• _Data records_
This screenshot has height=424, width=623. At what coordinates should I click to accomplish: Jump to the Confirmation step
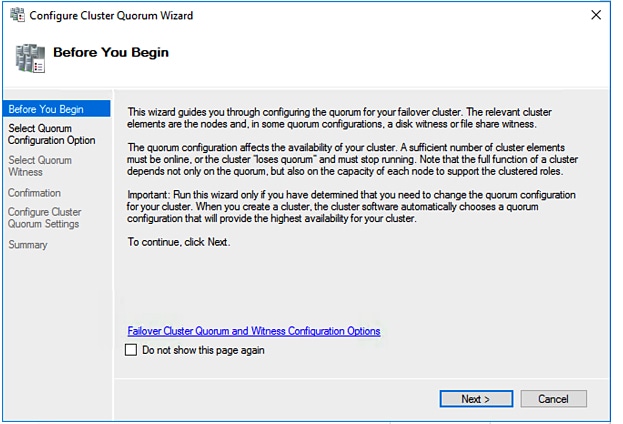pyautogui.click(x=34, y=193)
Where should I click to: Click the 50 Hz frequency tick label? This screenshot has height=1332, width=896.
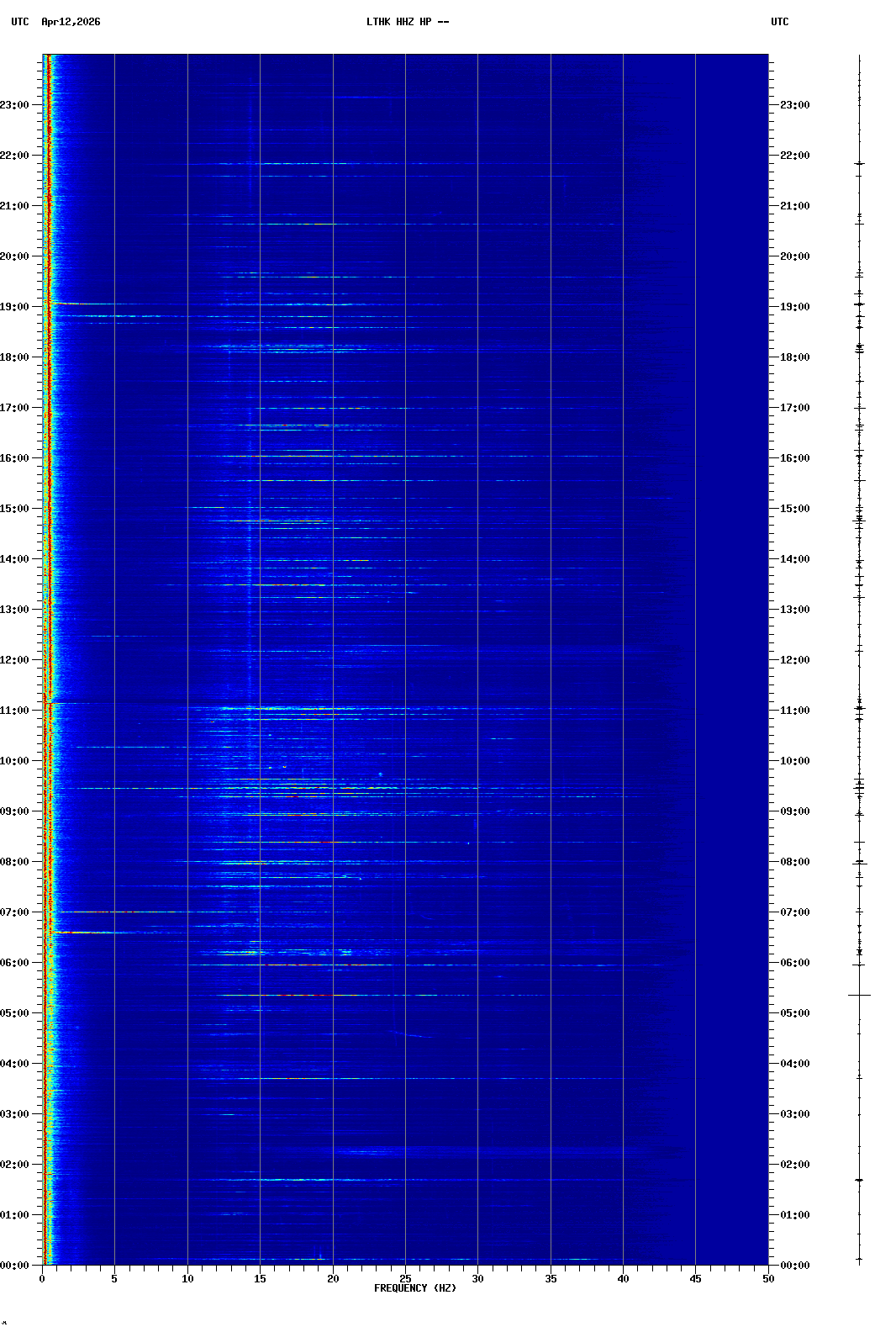(x=768, y=1279)
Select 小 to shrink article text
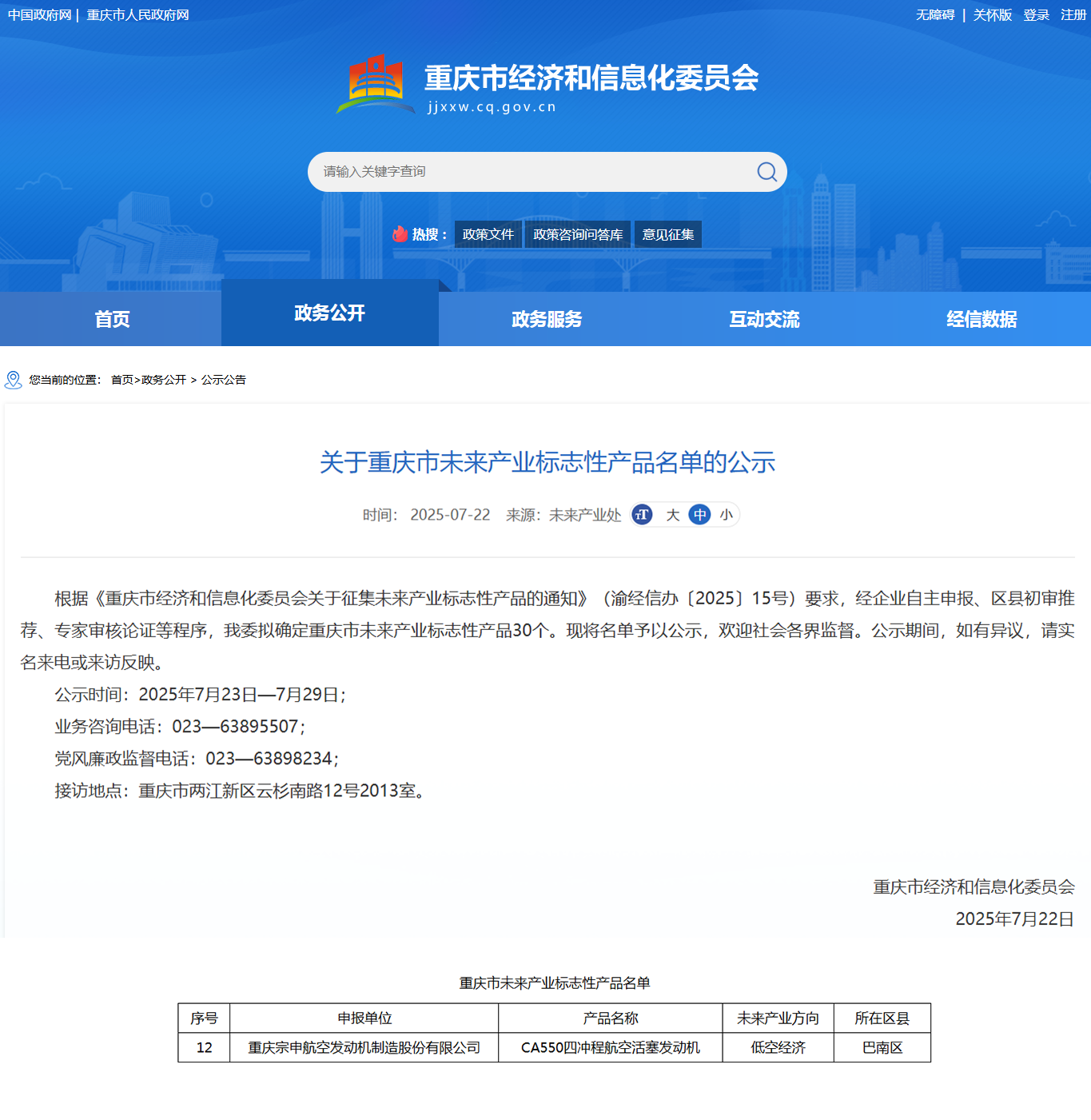Screen dimensions: 1091x1120 [726, 515]
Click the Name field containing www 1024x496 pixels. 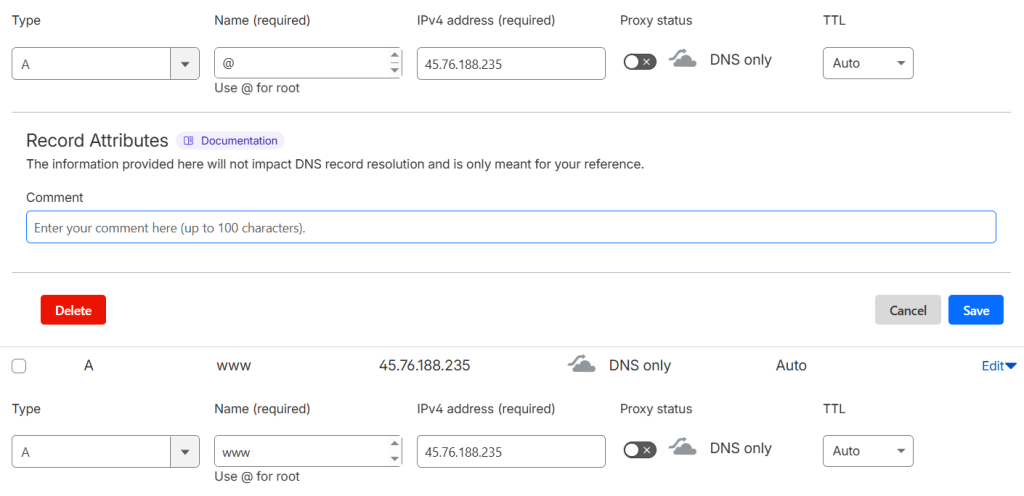(300, 451)
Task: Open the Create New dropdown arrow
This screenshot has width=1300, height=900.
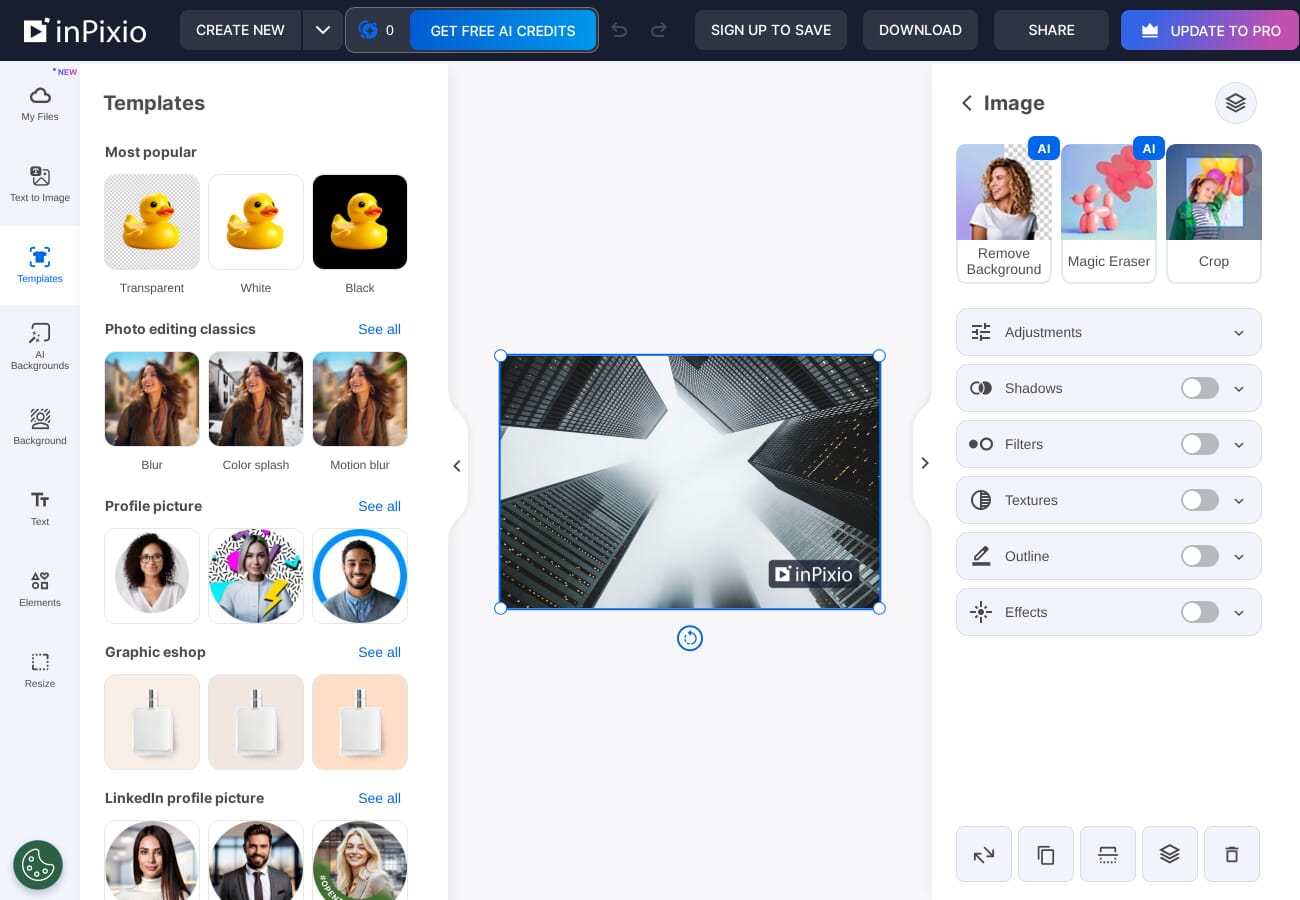Action: click(322, 30)
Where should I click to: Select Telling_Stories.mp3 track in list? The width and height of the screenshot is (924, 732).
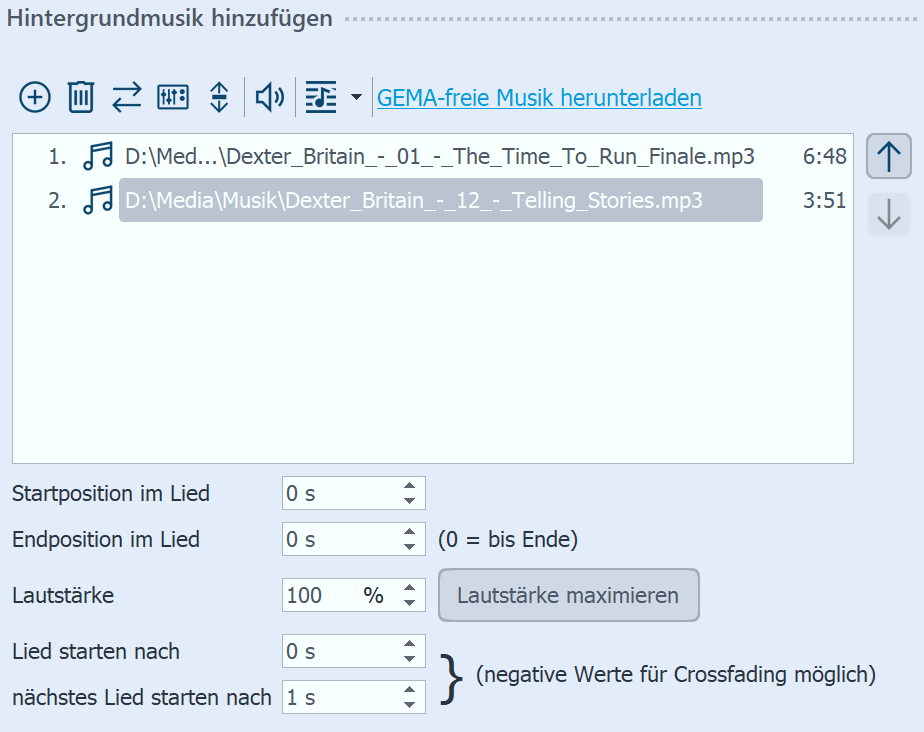pyautogui.click(x=440, y=201)
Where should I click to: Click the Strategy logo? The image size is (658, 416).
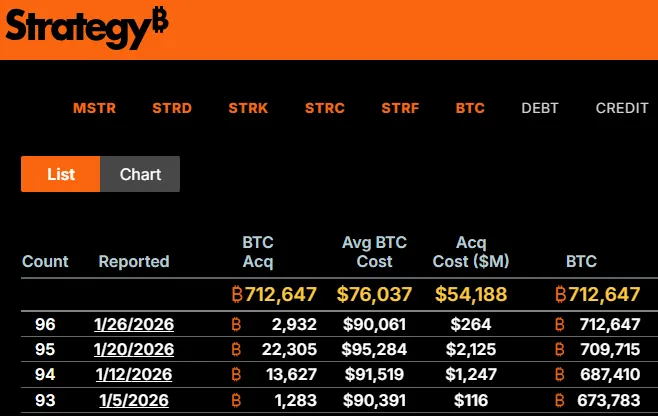click(87, 28)
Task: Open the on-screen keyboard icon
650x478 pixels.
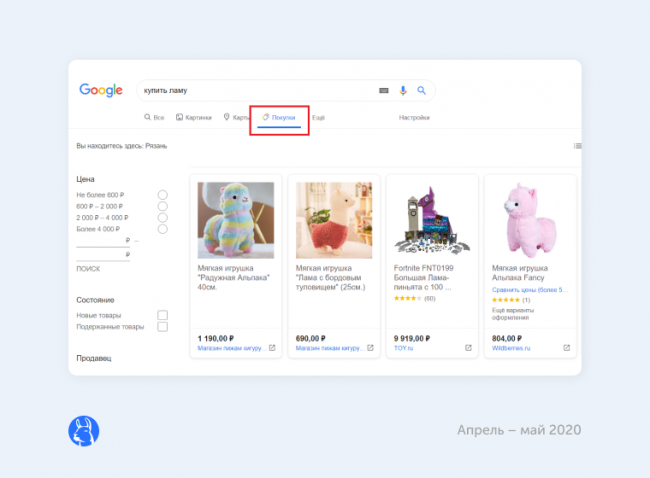Action: [383, 90]
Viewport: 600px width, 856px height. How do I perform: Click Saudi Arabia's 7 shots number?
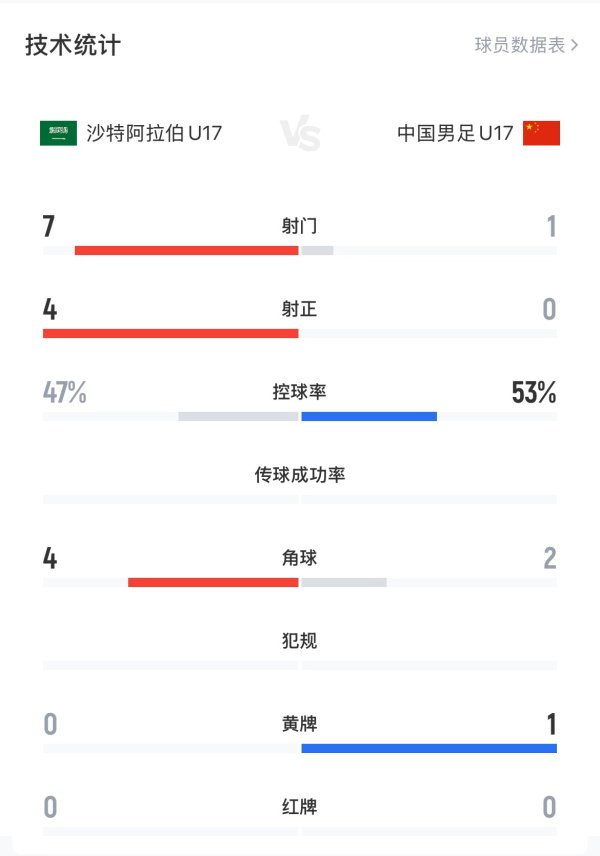49,227
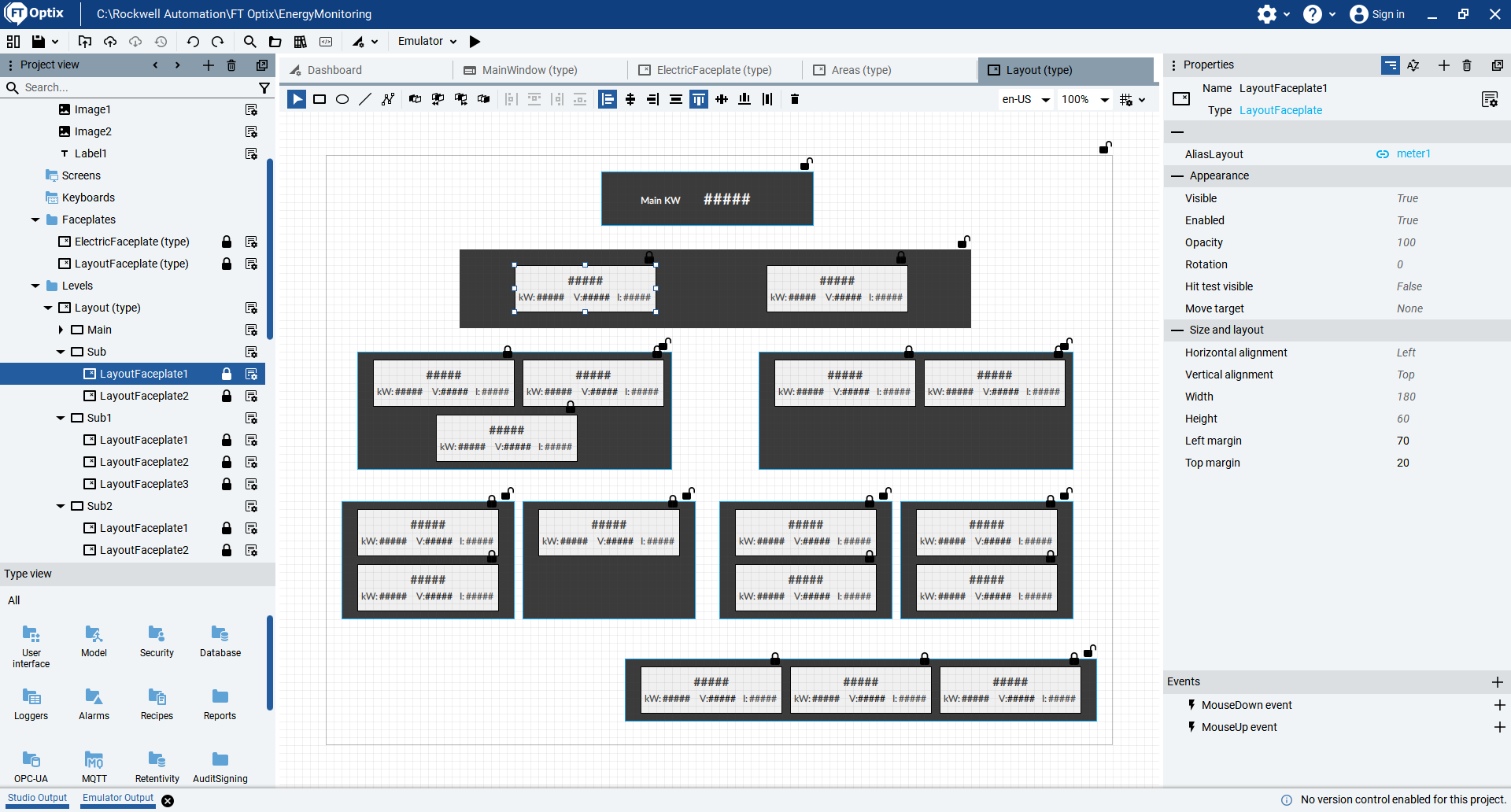Run the emulator with play button
The height and width of the screenshot is (812, 1511).
(x=475, y=42)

• _Exercise objective_
Each line above that contains the word "Open" must be copied.

• _Answer area_
Task: Open the Create New dropdown arrow
Task: Open the on-screen keyboard icon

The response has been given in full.